椅子からずり落ちる結果・・・

一昨日の検診で、状態がとてもいいと言われてひとまず安心なのだが、でも暮らしのなかではてんやわんやばかりである。例えば、起床後はベッドで身体の清拭、着替え、口中の清拭、そして血圧測定、体温計測。それらが終わると背もたれの動く椅子に移動して、食事注入をし、その後は新聞を読んだり(実際は読んでいない)、テレビを観たりする。夫がそうやっている間に、私は犬たちの散歩をする。窓のカーテンを開いておいて、一回の散歩が終わるごとに声をかける。「もう少しで犬の散歩終わるから。終わったら散歩よ」。毎回同じ事を言って次の犬たちを連れて出るのだ。

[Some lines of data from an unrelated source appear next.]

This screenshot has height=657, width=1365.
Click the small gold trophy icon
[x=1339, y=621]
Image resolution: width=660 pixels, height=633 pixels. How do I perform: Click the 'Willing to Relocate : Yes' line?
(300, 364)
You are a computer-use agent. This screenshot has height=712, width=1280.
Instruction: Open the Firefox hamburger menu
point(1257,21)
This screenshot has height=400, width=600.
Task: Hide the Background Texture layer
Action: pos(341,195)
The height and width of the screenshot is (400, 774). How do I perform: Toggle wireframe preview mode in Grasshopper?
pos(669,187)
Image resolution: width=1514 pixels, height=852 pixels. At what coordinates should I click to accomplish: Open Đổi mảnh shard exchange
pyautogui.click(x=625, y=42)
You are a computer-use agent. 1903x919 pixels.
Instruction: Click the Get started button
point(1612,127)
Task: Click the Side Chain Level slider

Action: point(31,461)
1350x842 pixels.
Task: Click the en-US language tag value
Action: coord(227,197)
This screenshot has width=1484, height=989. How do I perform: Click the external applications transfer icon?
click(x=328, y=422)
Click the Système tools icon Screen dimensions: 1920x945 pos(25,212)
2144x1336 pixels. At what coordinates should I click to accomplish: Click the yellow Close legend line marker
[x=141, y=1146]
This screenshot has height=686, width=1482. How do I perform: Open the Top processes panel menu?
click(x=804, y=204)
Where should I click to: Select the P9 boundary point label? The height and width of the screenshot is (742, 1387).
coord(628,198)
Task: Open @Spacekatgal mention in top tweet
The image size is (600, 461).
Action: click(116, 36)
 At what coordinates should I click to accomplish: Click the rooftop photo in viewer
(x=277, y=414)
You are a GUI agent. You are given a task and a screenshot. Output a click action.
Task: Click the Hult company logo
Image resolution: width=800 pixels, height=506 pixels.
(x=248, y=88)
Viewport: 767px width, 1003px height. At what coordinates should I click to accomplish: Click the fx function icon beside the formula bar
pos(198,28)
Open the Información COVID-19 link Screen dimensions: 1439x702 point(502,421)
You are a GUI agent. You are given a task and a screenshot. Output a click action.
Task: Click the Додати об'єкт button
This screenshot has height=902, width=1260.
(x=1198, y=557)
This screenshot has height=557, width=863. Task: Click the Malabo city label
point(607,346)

それらが終わって夫の散歩に出て1時間ほど歩き帰ってくると、もう昼の注入である。
これが平日の日常である。


土日祝日は犬の散歩に行かないので、夫は散歩の後、まだ注入にはならず、しばらく椅子に腰掛けてテレビを観る。
さて、今書こうとしていることは、こうした日の、椅子で時間を過ごした時の注入時のてんやわんやである。
夫は椅子に腰掛けていると、すぐにずるずると身体をずり落ちさせるのである。半分ずり落ちた姿勢では注入ができないので、椅子にきちんと座りなおす介助をするのだが、これが結構大変なのである。
医療大学の病院に入院中、リハビリをして下さる若い理学療法士の先生が、「ご主人は、介助者がやりやすいように身体を応えさせないので大変ですね」と何度か言われたが、まったくほんとにその通りなのである。通常、移動や、座りなおしなどをする時、要介護者自身も介護者の要求に自分をあわせてスムーズに動こうとするものだと思うのだが(理学療法士の先生はそう言われた)、夫の場合、特に抵抗をするというわけではないのだが、全体重を預けて、その上、自分はベッドの柵などをつかんで動きにくいようになってしまうのである。
簡単にいえば、体重50キロの意志をもったこんにゃく石を、一人で動かさなければならない状態になるのだ。
こんにゃく石などというものはないと思うが、私はいつも夫の介助をする時、自分でストッパー的になっている50キロの石状こんにゃくをなんとかいい形に移動なり直すなりすることと格闘している、気がする。時間的にはそう長くはないのだが、毎回脂汗が顔やわきの下にたまるぐらいである。腰も痛くなる。


まあでも介護というものはこんなもんだ、と覚悟をしてショートスティもディサービスも訪問介護も受けずにここ五ヶ月やってきている。
しんどいのはほんとにこんなもんだと受け入れられるのですが、猛烈に腹が立つのが、こちらの至らなさを、実に不快そうにするんですよ、コイツが! 高みの視線で! ぬー!!!